Haiti’s deep affection for Brazil’s national team stretches back more than 40 years, rooted in cultural connection and shared history. As the first Black-led republic in the world, many Haitians see themselves in Brazil’s storied legacy of Black superstars, from Pelé to Romario, Ronaldo Nazario, and Neymar — icons whose faces were painted on the bright tap-tap minibuses that crisscross Port-au-Prince for generations. It was at the 1982 World Cup that millions of Haitians first fell in love with Brazil’s iconic jogo bonito, the beautiful game, led by the legendary captain Sócrates. Subsequent decades cemented that loyalty: fans celebrated Brazil’s 1994 and 2002 World Cup titles as if they were their own, and the bond deepened in 2004 when Brazil led a United Nations peacekeeping mission to Haiti, organizing an exhibition match in Port-au-Prince that drew thousands of cheering fans lining the route from the airport to the stadium to greet Brazilian greats including Ronaldo and Roberto Carlos. Even after Haiti lost 6-0 that day, fans waved Brazilian flags in celebration of the historic visit.

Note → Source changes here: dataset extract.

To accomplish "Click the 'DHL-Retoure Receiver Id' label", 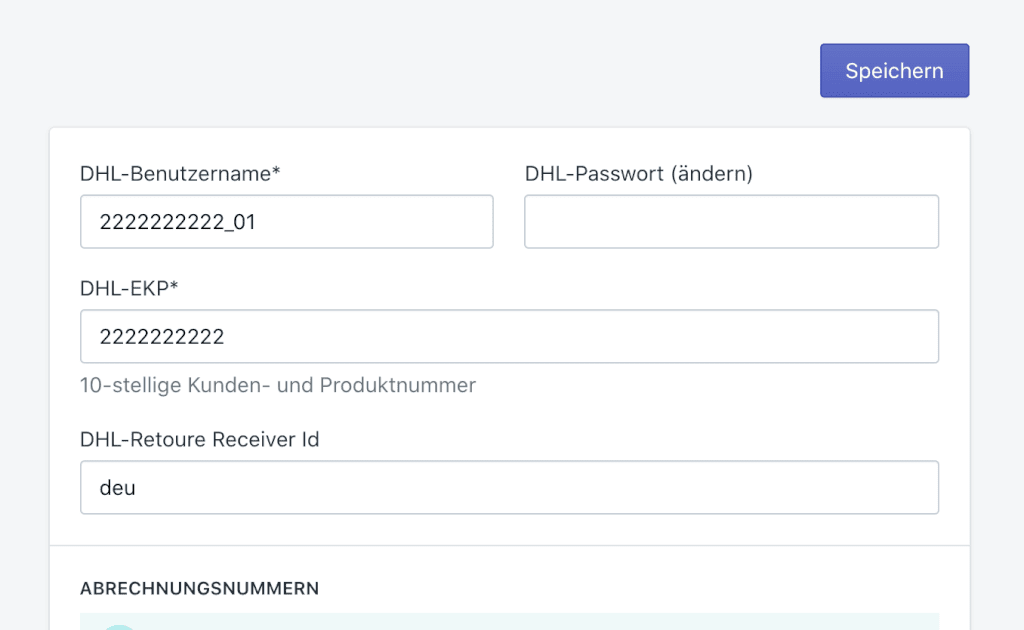I will [x=200, y=439].
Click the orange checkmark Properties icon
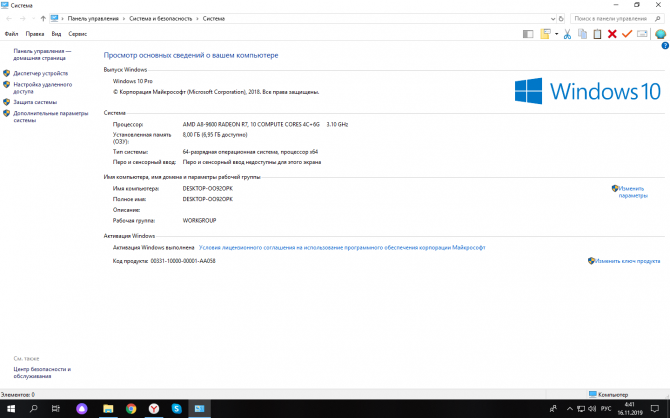670x418 pixels. pyautogui.click(x=627, y=33)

In the years since, migration has only strengthened the connection between the two nations: thousands of Haitians relocated to Brazil after the devastating 2010 earthquake, and more have settled there in recent years fleeing ongoing gang violence and political unrest back home. For Haitian diaspora communities in the U.S., who have faced years of uncertainty over immigration policy, this World Cup run has become a unifying moment of pride that puts daily struggles on hold.
Joel Jean-Baptiste, a Haitian-American who grew up in Haiti and has supported Brazil his whole life, canceled a planned family vacation to Europe just to buy a ticket to the June 19 match. “For us, and for all Haitian kids, Brazil was number one,” he said. “Playing them in the World Cup would be — IS — the dream, a lifetime dream and has every Haitian national excited to see what’s going to happen this summer.”
Rachelle Leger, a Haitian-American community leader in Philadelphia, summed up the prevailing mood. “It’s almost like David and Goliath — we’re going up against a giant, a huge soccer giant,” she said. “We’re not looking at it like a rival; we’re looking at it as a moment in time. We’re just savoring it, we’re really proud of Haiti making it, we’re really proud to be there to support the team, even though (Haitians) support both teams.”
For those holding out hope for a historic upset, soccer scholar Kirk Bowman, a Georgia Tech professor who teaches courses on soccer and global politics and has written extensively on the sport’s globalization, notes that a Haitian underdog already made soccer history at the 1950 World Cup held in Brazil. That tournament, a hastily assembled U.S. team of part-time amateur players pulled off one of the biggest upsets in soccer history, beating a top-ranked England side 1-0. The game-winning goal was scored by Joe Gaetjens, a Haitian working as a dishwasher and semi-pro player in New York City. After the win, jubilant Brazilian spectators — who saw England as the main threat to their own title bid — carried Gaetjens off the field. Though Gaetjens was later killed under Haiti’s brutal Duvalier regime, his place in soccer lore endures.
“Haiti can believe in another Haitian ‘miracle on grass,’” Bowman said. “A Haitian already had one.”